Fair value: Boards are obligated to have a clear understanding of the fair value of the company. This isn’t necessarily related to share price – arguably, the recent performance of the NZX market as compared with global benchmarks is a causative factor in the number of NBIO’s that have been received over the last 9 months (lest we forget: Arvida, Sky TV, MHM, Rakon, Comvita). Where there is some uncertainty, the Board may seek a ‘fresh view’ from an external analyst or valuer. The more complex the company, the more time that can take.

Complexity: As a follow on from the above, the inherent complexity of Rakon’s business does not help. Any tech company is ‘IP rich’; add to that the nature of Rakon’s business (including Defence) and the geo-political complexity associated with the markets it operates in. That complexity is likely to be of concern to both Rakon and the offeror also – both parties will take time to verify their assumptions surrounding fair value.

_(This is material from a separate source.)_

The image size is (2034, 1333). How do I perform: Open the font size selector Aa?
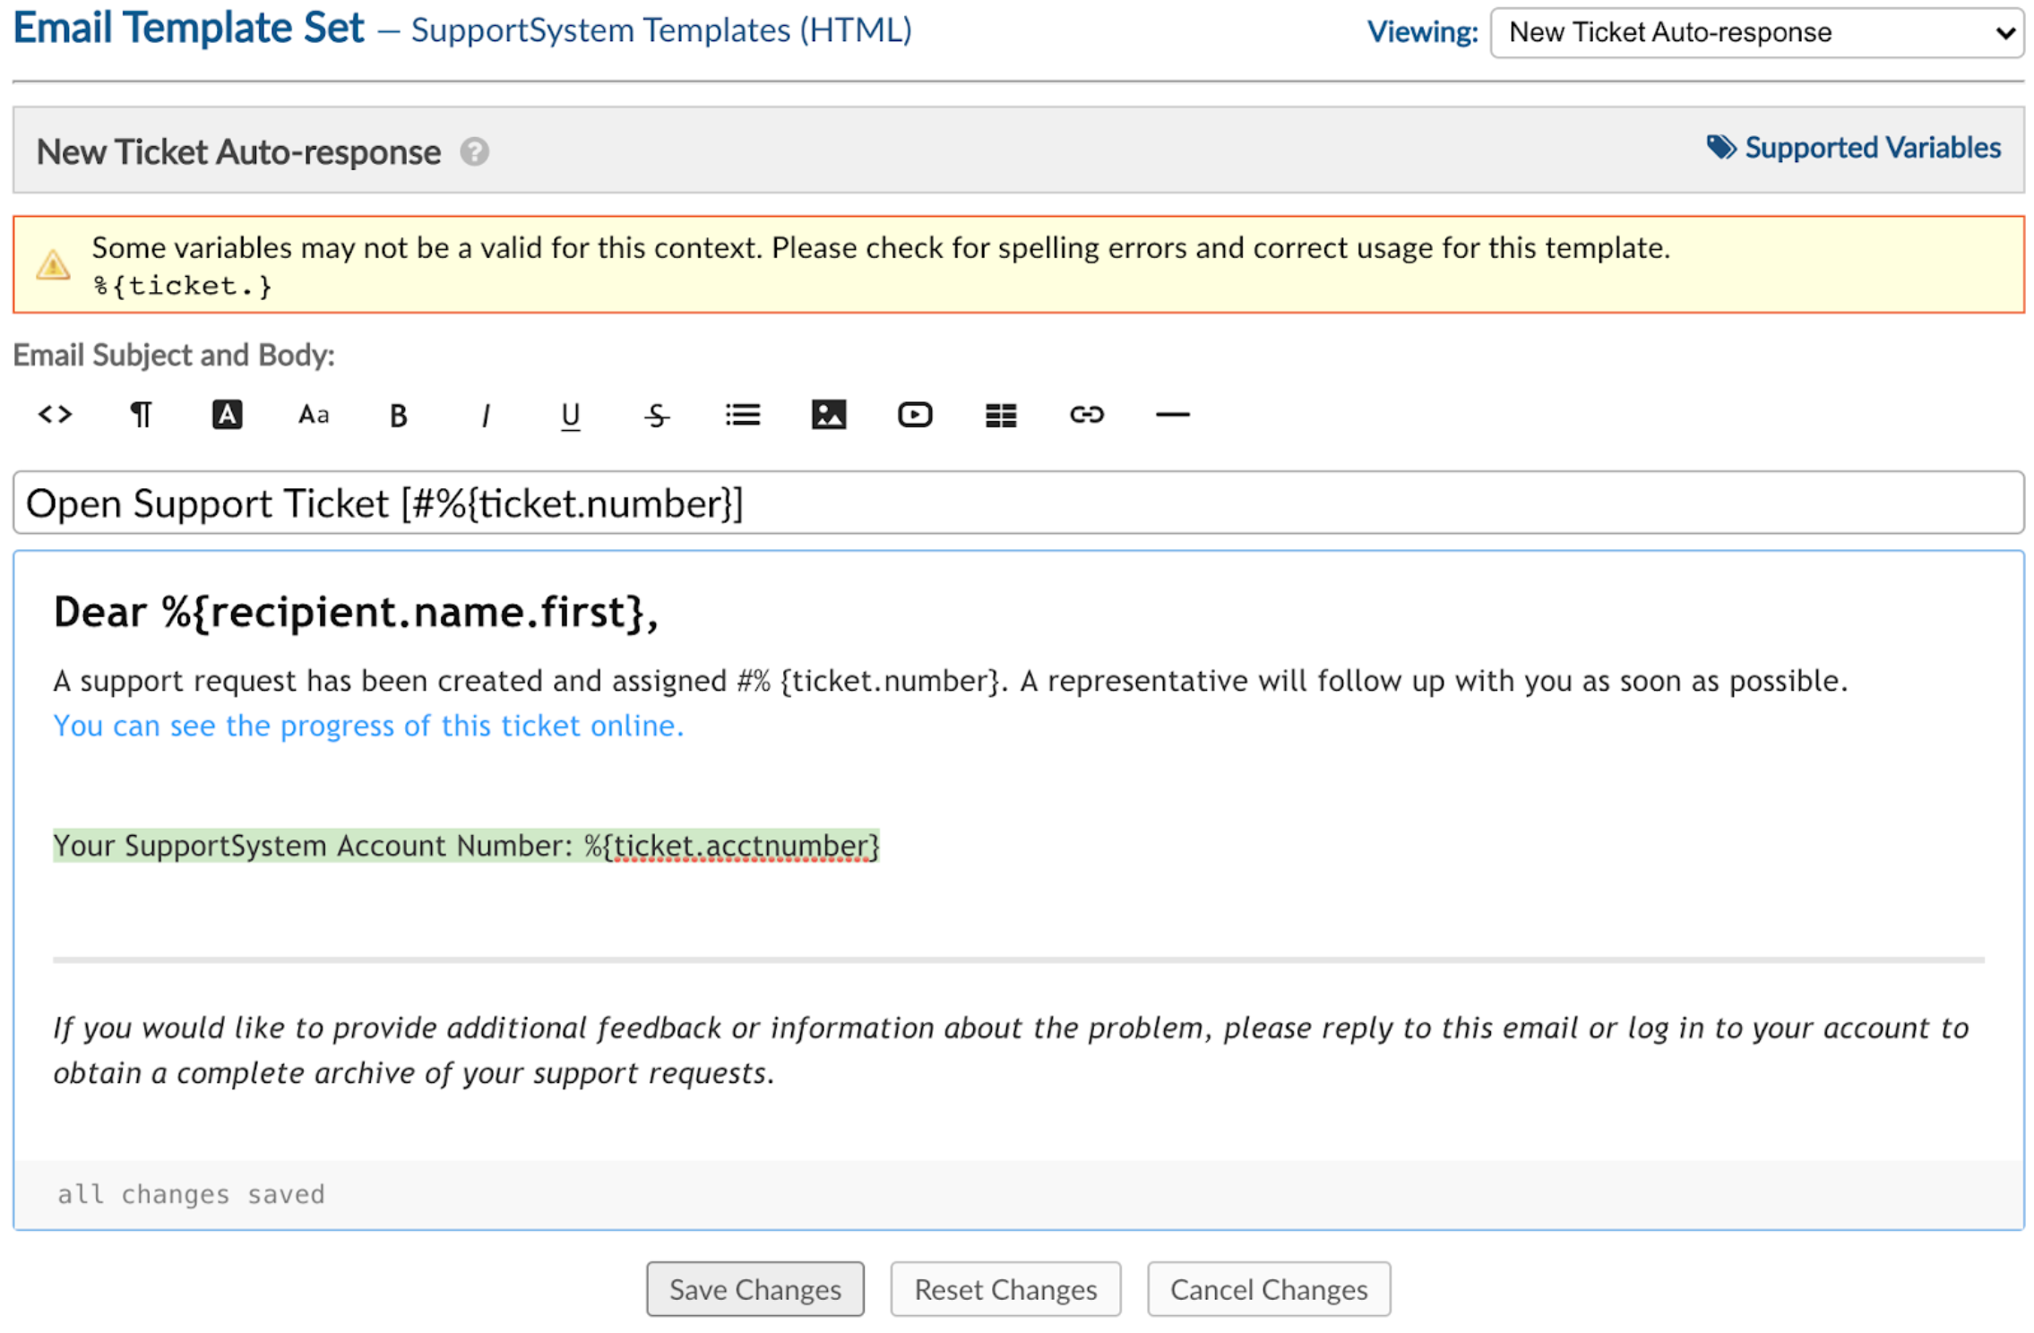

Finalising due diligence: This can, and should, be a complex negotiation. NZSA would be concerned if any target company allowed due diligence by an offeror without appropriate conditions being placed on what was discovered by the offeror. In Rakon’s case, their announcements have made clear that the NBIO was received from an industry player; while stated to not be a direct competitor, this is a key factor. Giving an industry participant access to the proprietary keys to your own chamber of secrets should indeed be a protracted negotiation. A potential outcome is that the bidder decides not to proceed with any takeover – but now has a deep knowledge of the inner workings of Rakon. Even if the offeror is not a competitor today, that offers them great scope to become a future competitor.

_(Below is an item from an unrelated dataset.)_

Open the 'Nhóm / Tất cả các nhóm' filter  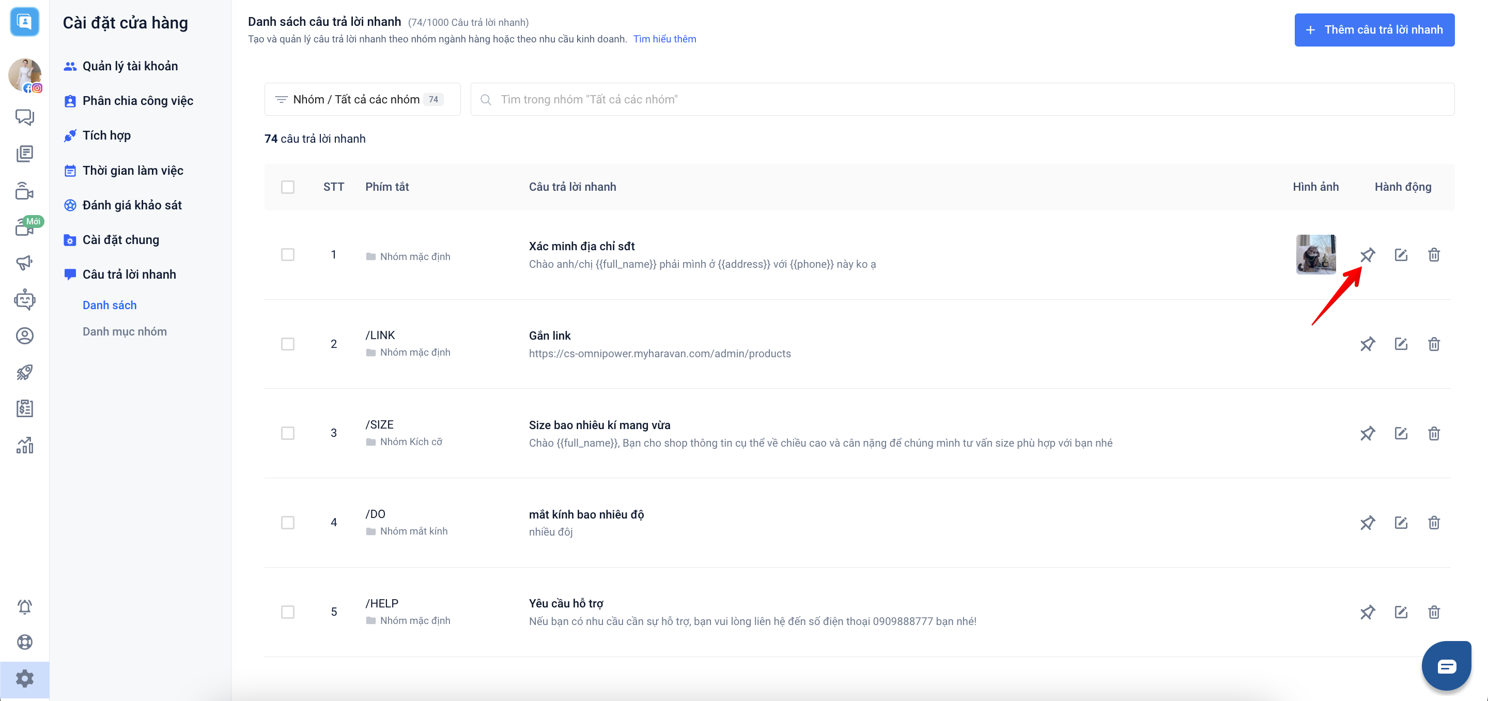pyautogui.click(x=362, y=99)
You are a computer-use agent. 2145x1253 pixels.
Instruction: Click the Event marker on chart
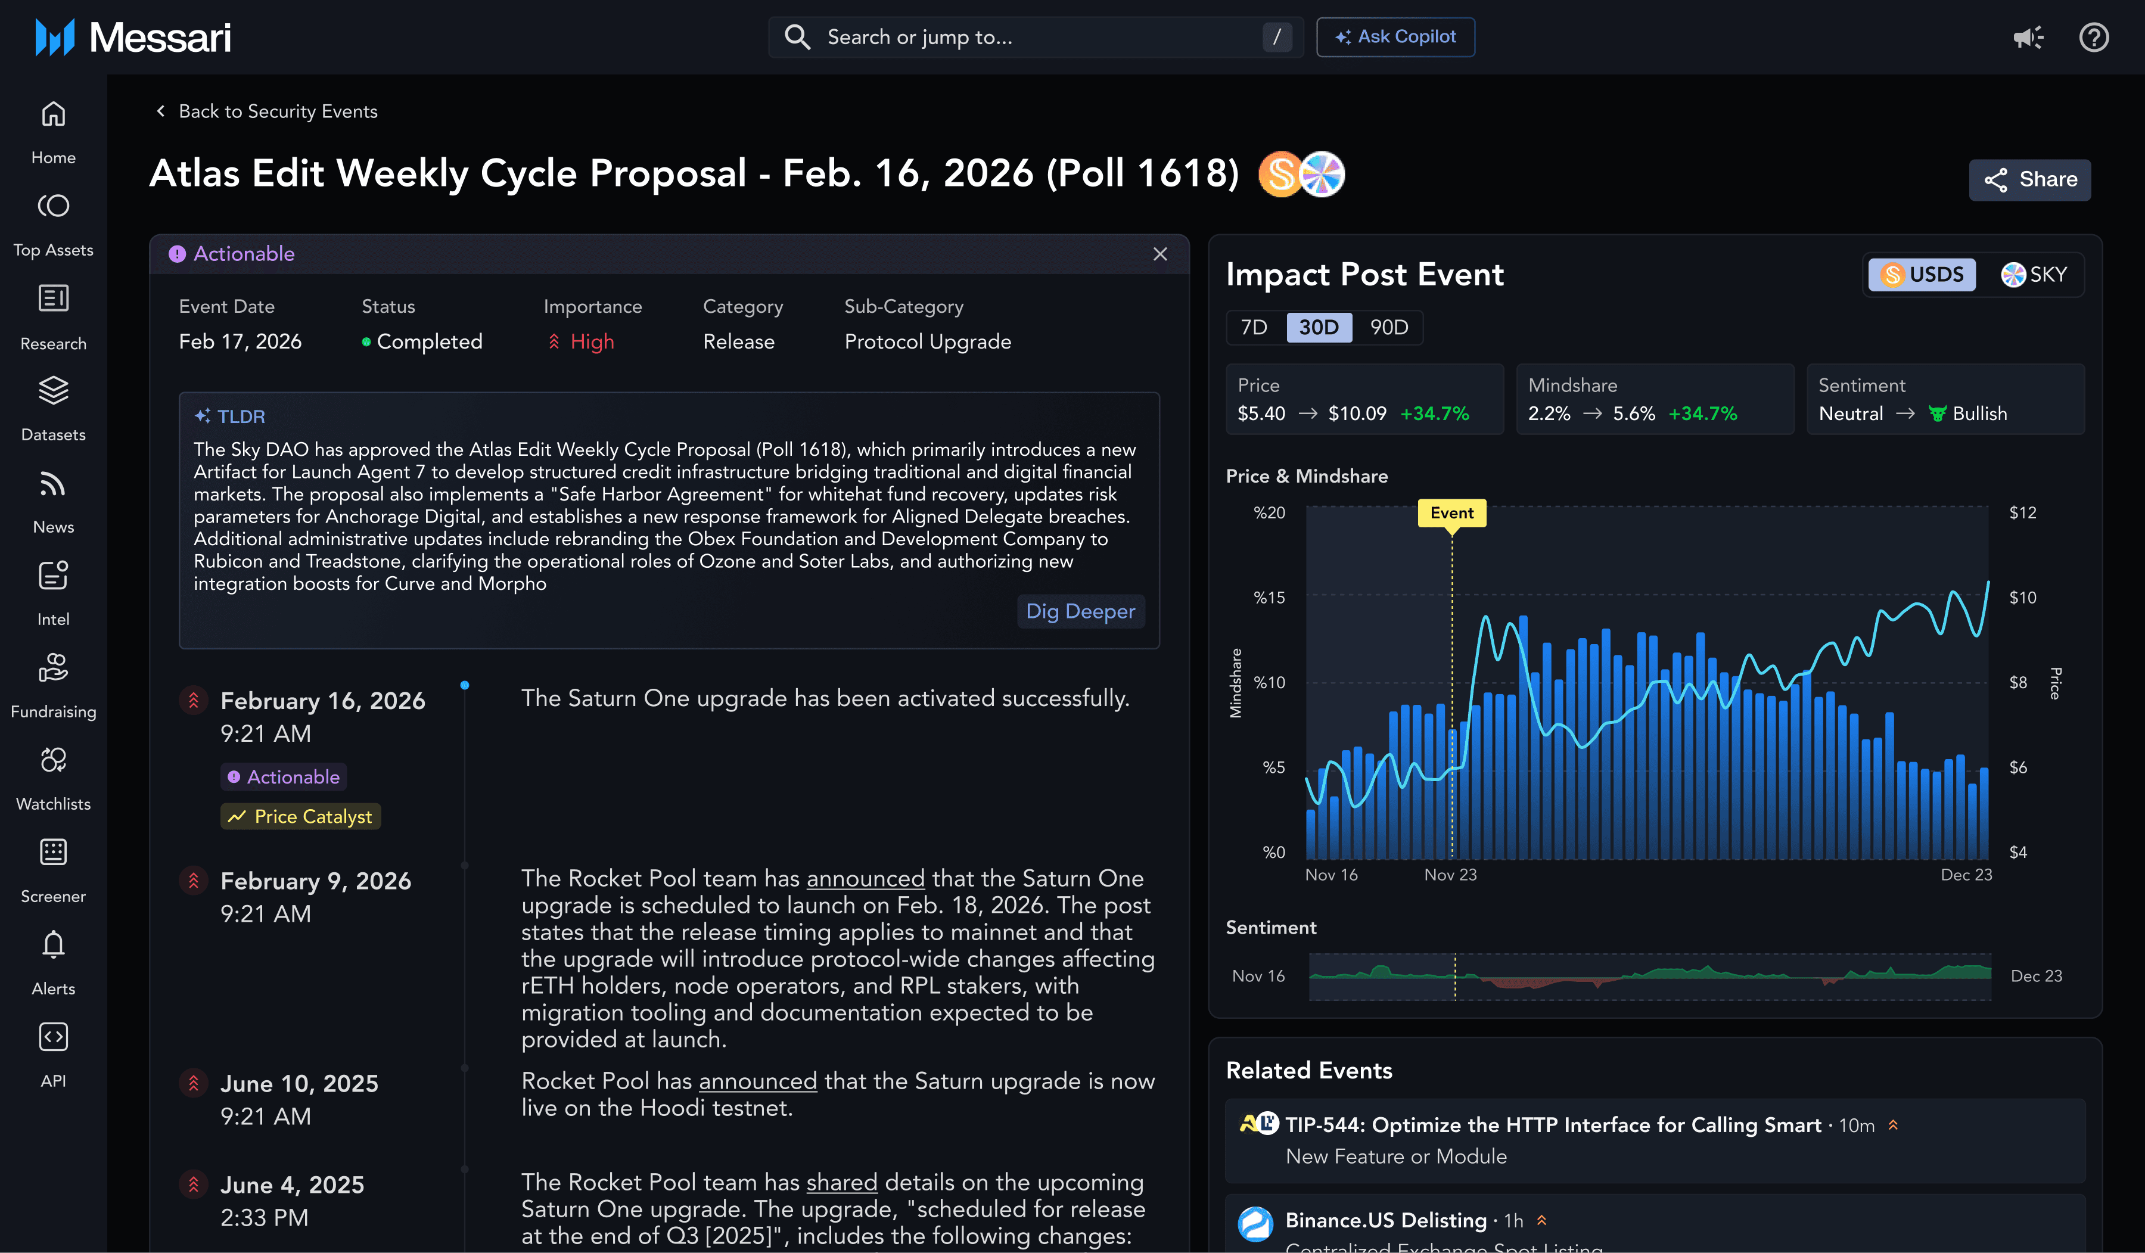tap(1451, 512)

Confidentiality: A separate, but related, issue. It is not a great outcome for Rakon (nor its shareholders) if commercially sensitive information becomes general market knowledge.

“In play” considerations: The very act by a Board of declaring an offer, regardless of its status, is likely to encourage other interested parties to come forward. That could be a good outcome for shareholders – but one that is likely to be discouraged in terms of any negotiation with a bidder. In this case, that may be a factor in the offeror attempting to maintain confidentiality, to limit the degree to which others may express interest. It is in shareholders’ interests for the Rakon board to negotiate against any restriction to solicit other opportunities.

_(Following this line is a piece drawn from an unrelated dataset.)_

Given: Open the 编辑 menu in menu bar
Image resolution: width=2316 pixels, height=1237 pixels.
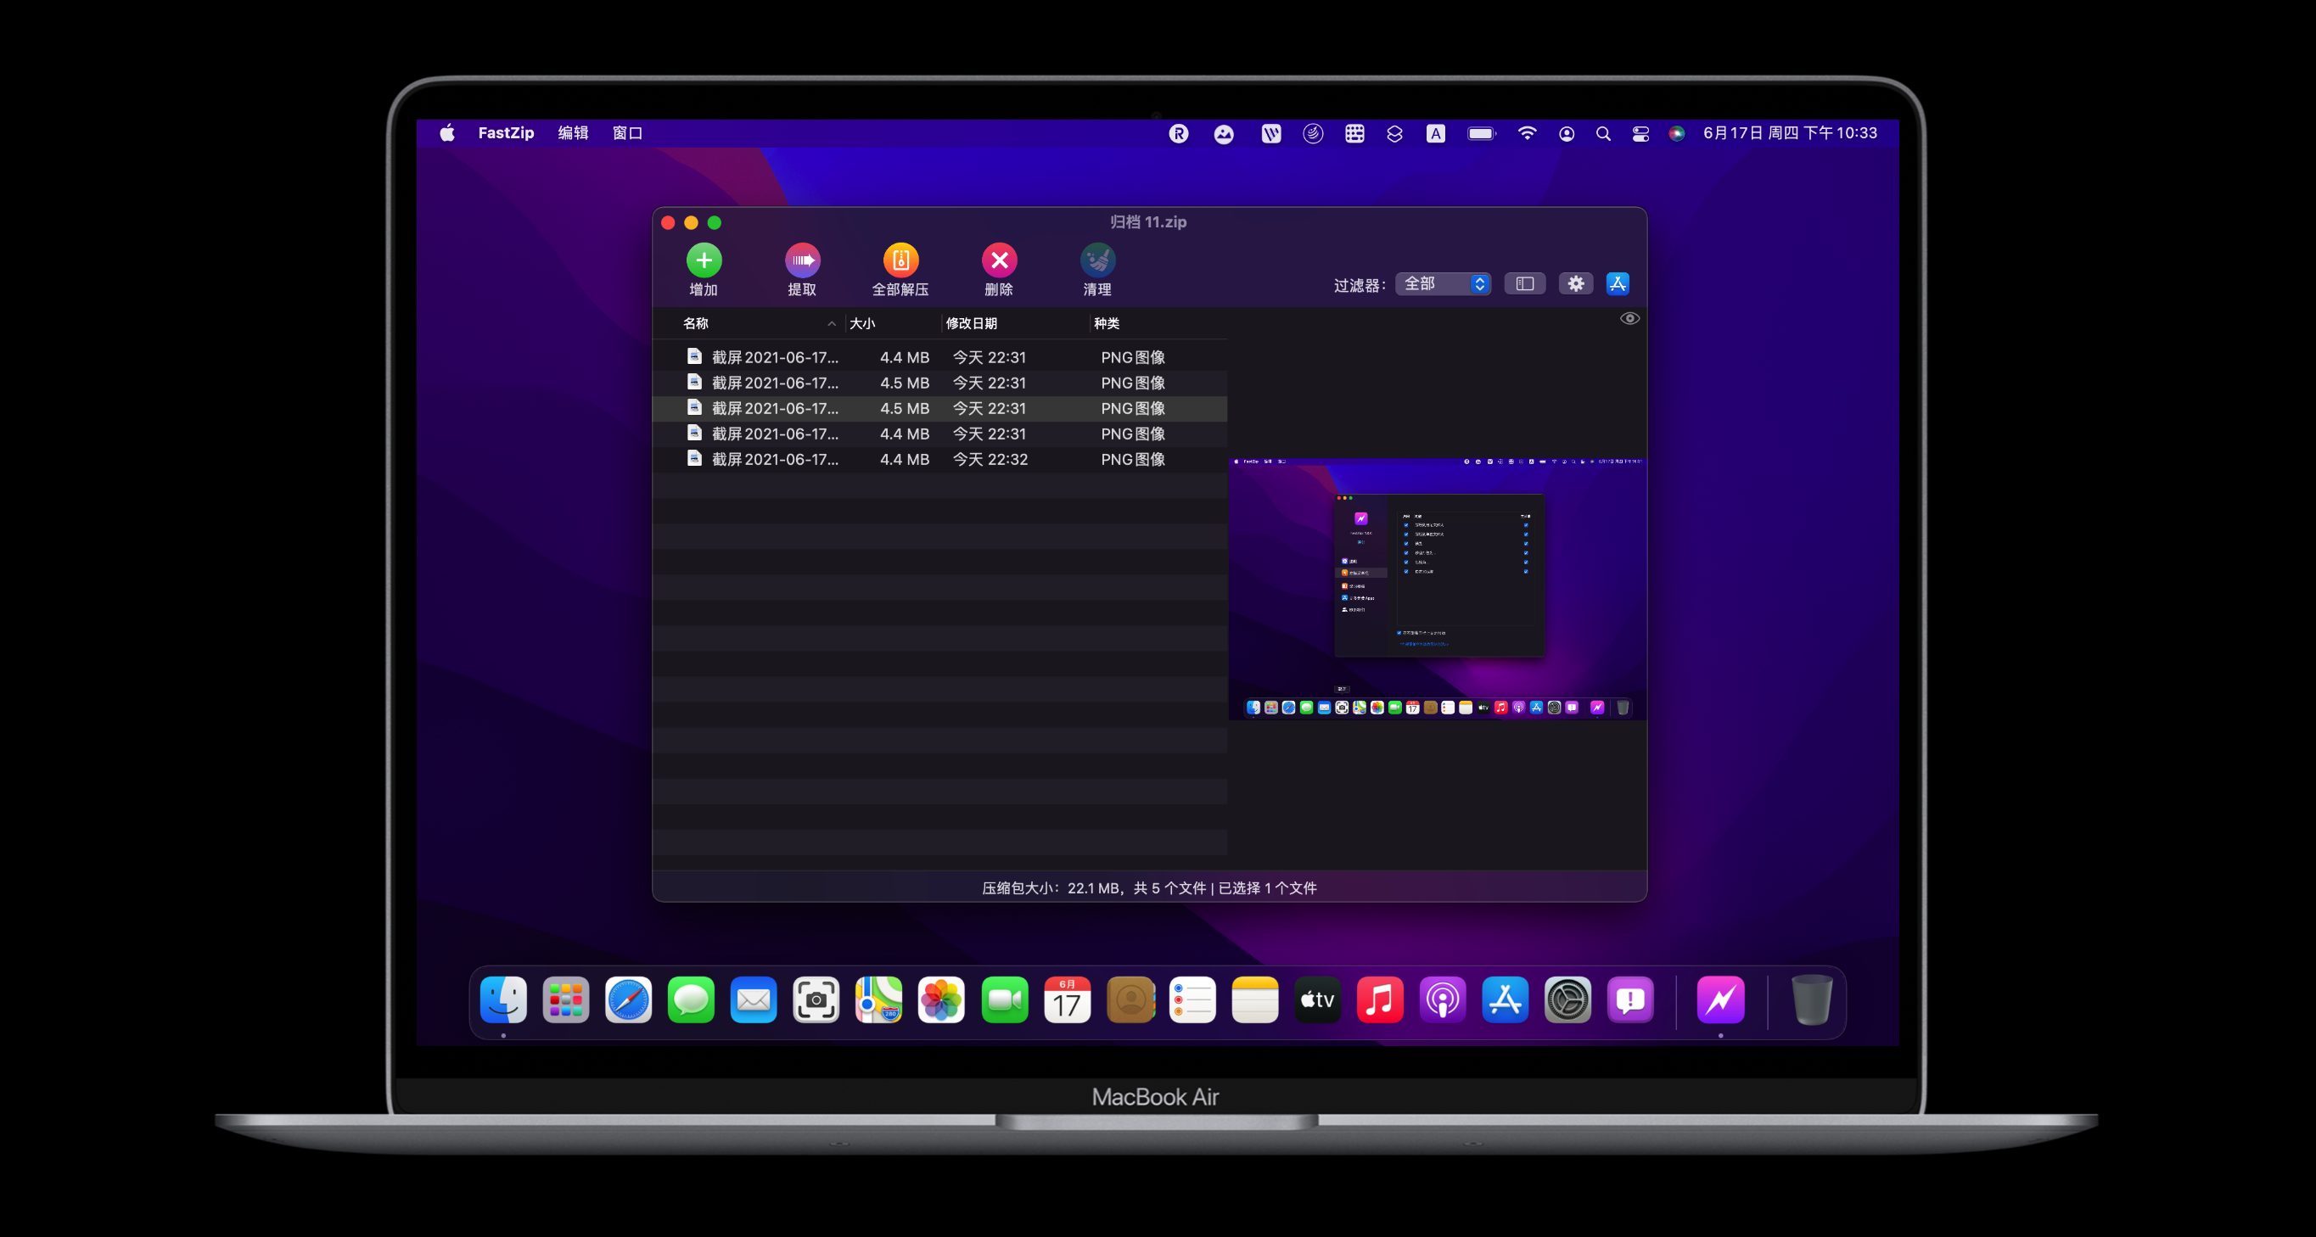Looking at the screenshot, I should point(573,132).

Trading and Operations: There is some potential for target companies to be restricted in undertaking the ongoing investment required to support their existing operations while a Scheme of Arrangement is being negotiated. If the offeror for Rakon is indeed an industry participant, shareholders would expect the Board to ensure that Rakon can operate until any final agreement is reached.

It is, of course, worth noting that Rakon is likely to have a future as an independent company – yesterday’s announcement of a new $17m contract is ample evidence of that. The question for the Board is whether that future value is greater than what can be negotiated with any Offeror at this time.

Shareholders should want the Rakon Board to make progress on the NBIO, and should expect to receive reasonable assurance that work is progressing. But that should not be at the expense of shareholder value. The old saying “patience is a virtue” comes with a very real financial payoff for shareholders.